Now, "Public Enemies" does have a few strong points. Mann is not bad at shooting action sequences, and the shootout in the woods is something of a stunning sequence. Also, Dillinger's death at the film's end (not a spoiler: this is a true story) borders on something of a tragedy, despite Dillinger being a major criminal.
The audience may feel a bit saddened by Dillinger's death because of Depp's ability to capture the character so well. Even with a weak script, he does his best to bring out all the quirks of the character. His most interesting trait: fearlessness. In one scene, he walks directly into a police department and doesn't seem afraid at all. It's a scene that has a very droll sense of humor. After viewing that scene, you may wonder why the rest of the movie couldn't have been done in the same way.
Bale, another fine young actor, could have given a much better performance had he been given something better to act upon. Same goes for Depp. Although his performance was good, it had potential to be one of his best had the script been better.
Perhaps "Public Enemies" could have been a masterpiece if it had a different director. My top choice would've been Martin Scorsese. He emphasized the era in "Goodfellas" but didn't lose track of his gangster characters. He knows how to show consequence to crime, while Mann just consistently glorified Dillinger's crime spree without really showing much of it. Another good choice might have been Ridley Scott, whose "American Gangster" was one of the best films the genre has produced in years.
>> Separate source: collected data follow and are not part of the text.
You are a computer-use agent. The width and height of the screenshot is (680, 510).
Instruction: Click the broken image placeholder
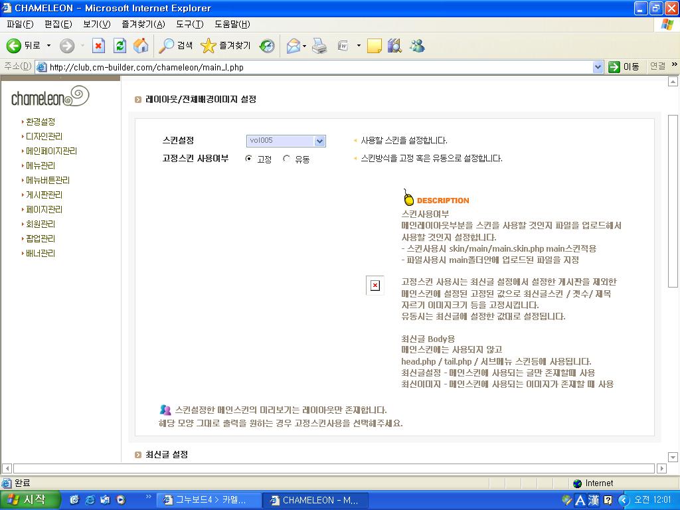pyautogui.click(x=375, y=286)
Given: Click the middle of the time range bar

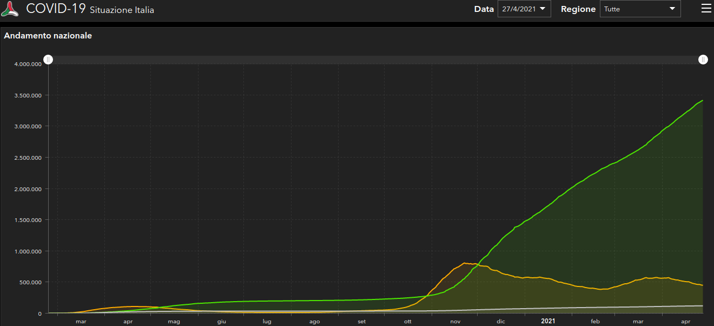Looking at the screenshot, I should click(375, 60).

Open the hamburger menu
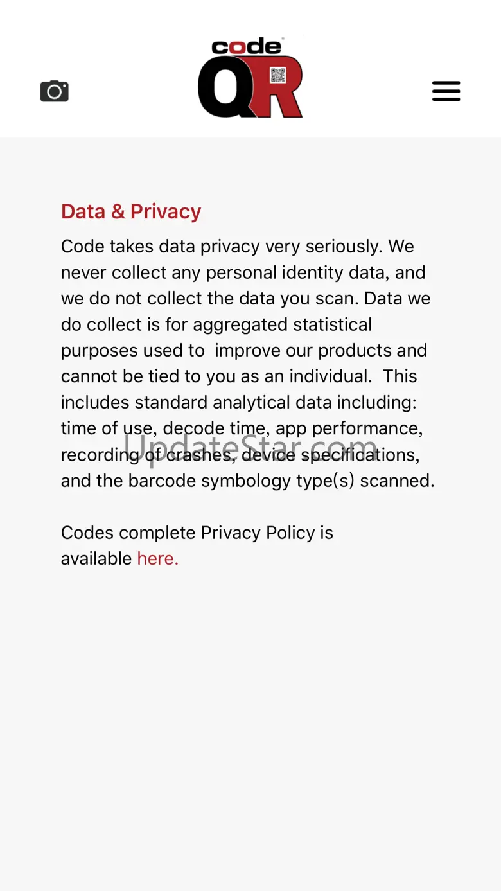pos(446,91)
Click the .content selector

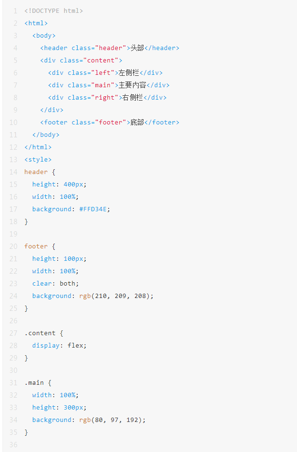tap(40, 333)
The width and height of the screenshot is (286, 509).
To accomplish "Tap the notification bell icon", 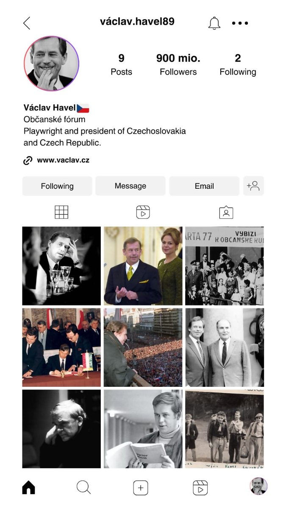I will [x=214, y=23].
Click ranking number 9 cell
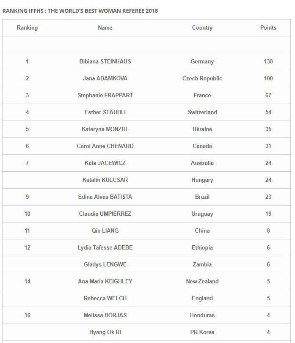The height and width of the screenshot is (343, 295). coord(27,197)
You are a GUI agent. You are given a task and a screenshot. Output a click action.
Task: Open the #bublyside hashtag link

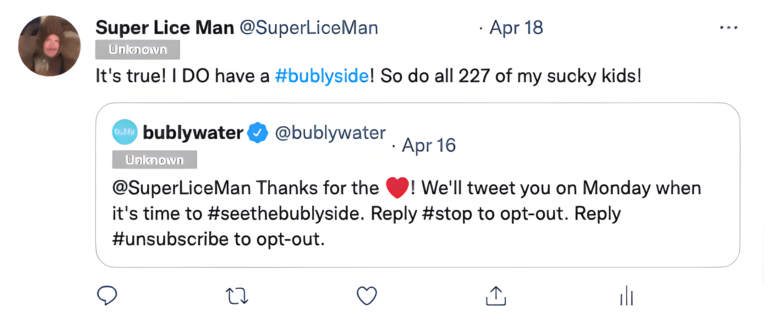coord(322,76)
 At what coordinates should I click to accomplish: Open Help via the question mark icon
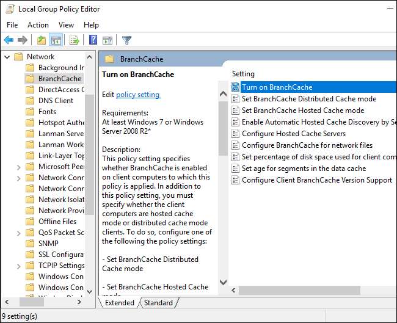pyautogui.click(x=93, y=40)
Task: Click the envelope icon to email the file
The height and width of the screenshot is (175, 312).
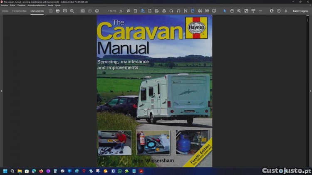Action: pos(65,11)
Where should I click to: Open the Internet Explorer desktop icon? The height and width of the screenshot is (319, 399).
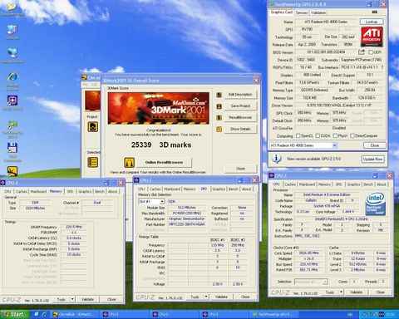click(x=12, y=77)
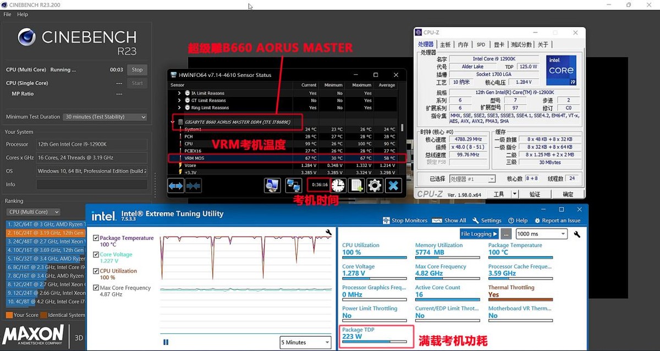This screenshot has width=660, height=351.
Task: Click the small wrench icon beside the polling dropdown
Action: pyautogui.click(x=576, y=233)
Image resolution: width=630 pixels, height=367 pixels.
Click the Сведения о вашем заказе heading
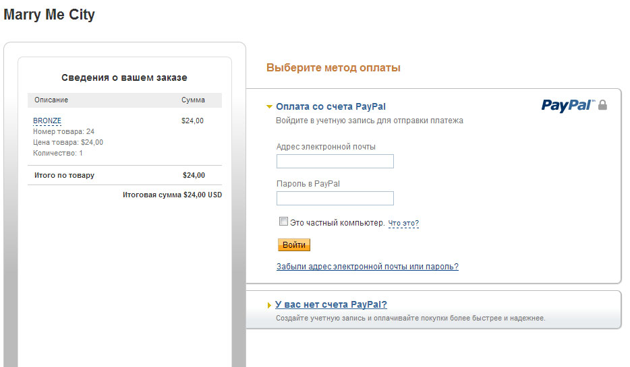point(124,77)
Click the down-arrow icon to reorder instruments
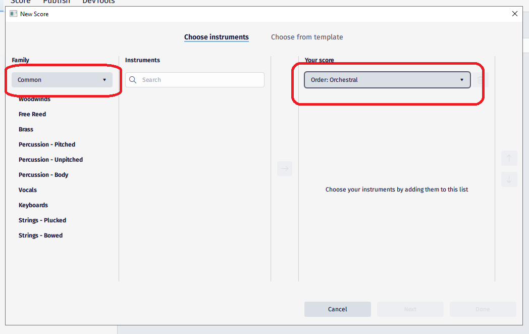The image size is (529, 334). coord(509,179)
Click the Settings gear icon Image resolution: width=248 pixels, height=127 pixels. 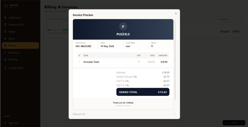click(x=5, y=59)
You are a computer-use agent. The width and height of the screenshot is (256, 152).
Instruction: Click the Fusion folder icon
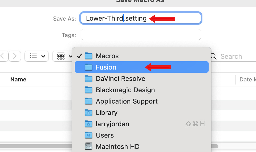(89, 67)
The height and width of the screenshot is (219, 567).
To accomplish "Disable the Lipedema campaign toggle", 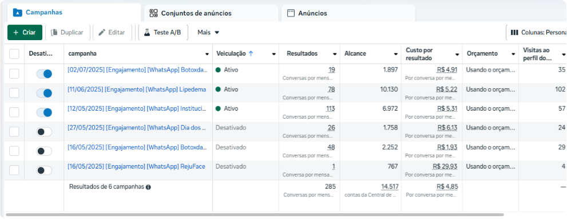I will [44, 93].
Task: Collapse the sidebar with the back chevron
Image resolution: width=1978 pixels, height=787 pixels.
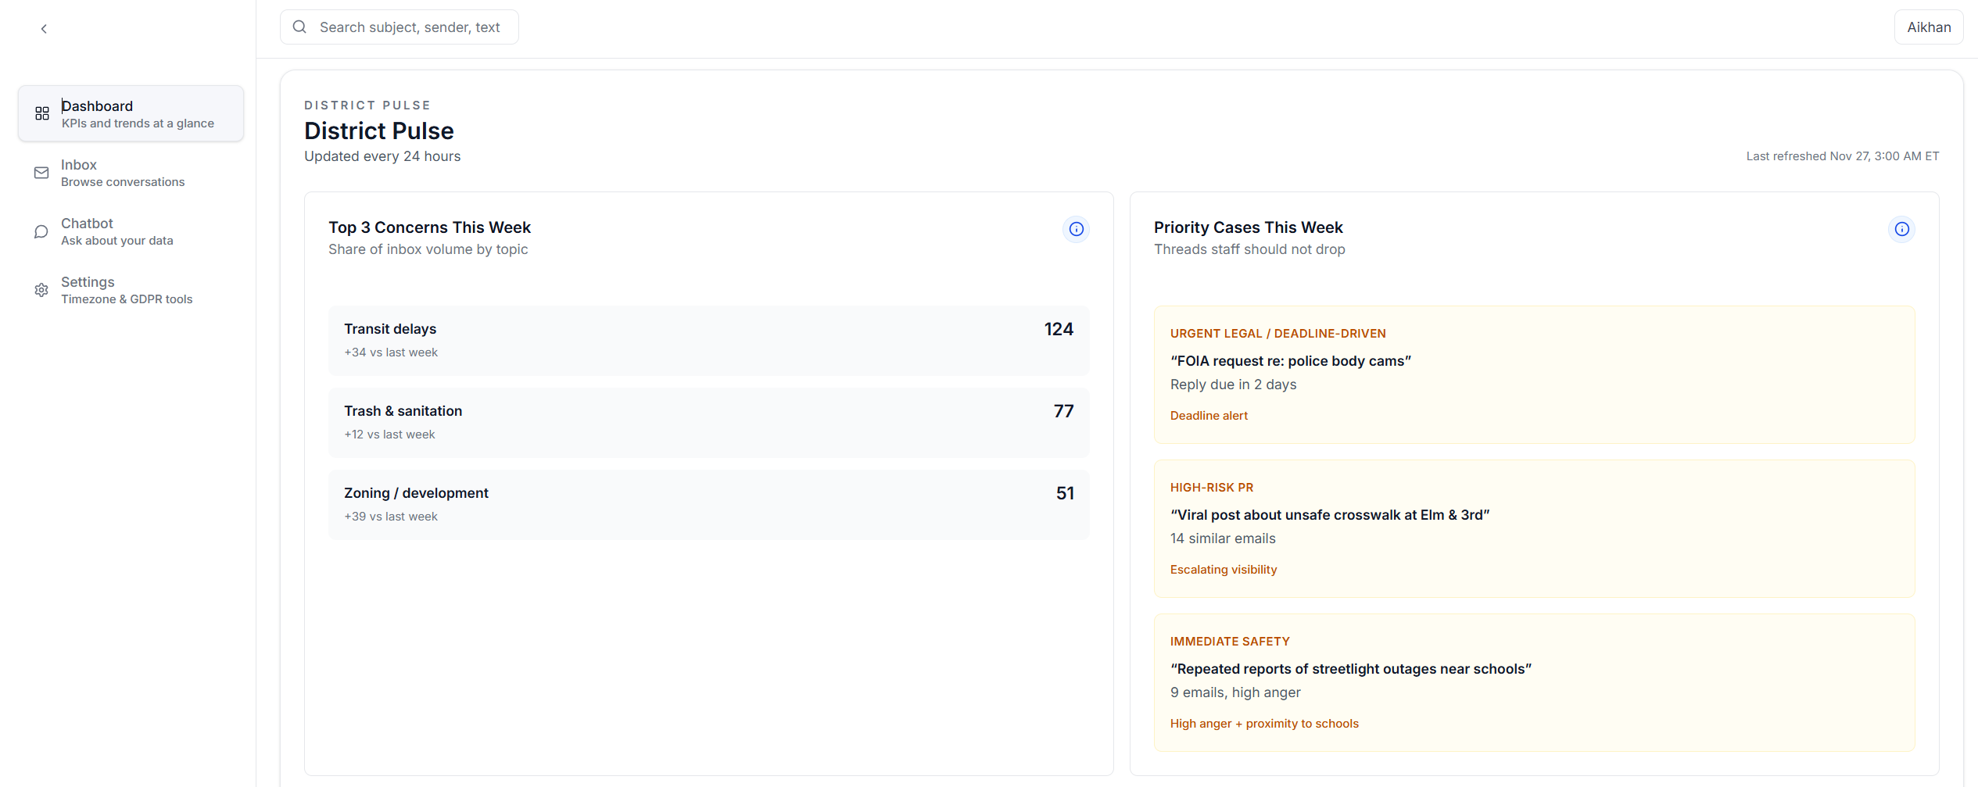Action: 44,29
The biggest problem with "Public Enemies," despite its 143 minute running time, is that everything happens too quickly. Mann is so used to making fast-paced films that he barely stops to take a breath and admire the scenery. He seems to want to rush to the finale so quickly that he forgets that any good finale must have sufficient development before it can occur. He takes us to Chicago, Wisconsin, Florida, and Arizona without pausing to explain why we are going to these places, and maybe introduce us to the rest of Dillinger's crew. Perhaps a voiceover from Depp might have worked well here. Depp knows how to give a good narration (see: "Fear and Loathing in Las Vegas").
The era that "Public Enemies" takes place in is one that somewhat echos what we are going through now: a time of economic hardship, desperation, and confusion. The great "Bonnie and Clyde" connects the couple's escape from home and eventual crime spree to the rebellious feelings of the late 1960s. Couldn't Mann have gone deeper and connected the Depression to our own lives?
The substance of "Public Enemies" does not lie in the style; the film is all style and no substance. Its few redeeming qualities can't help make it a better movie.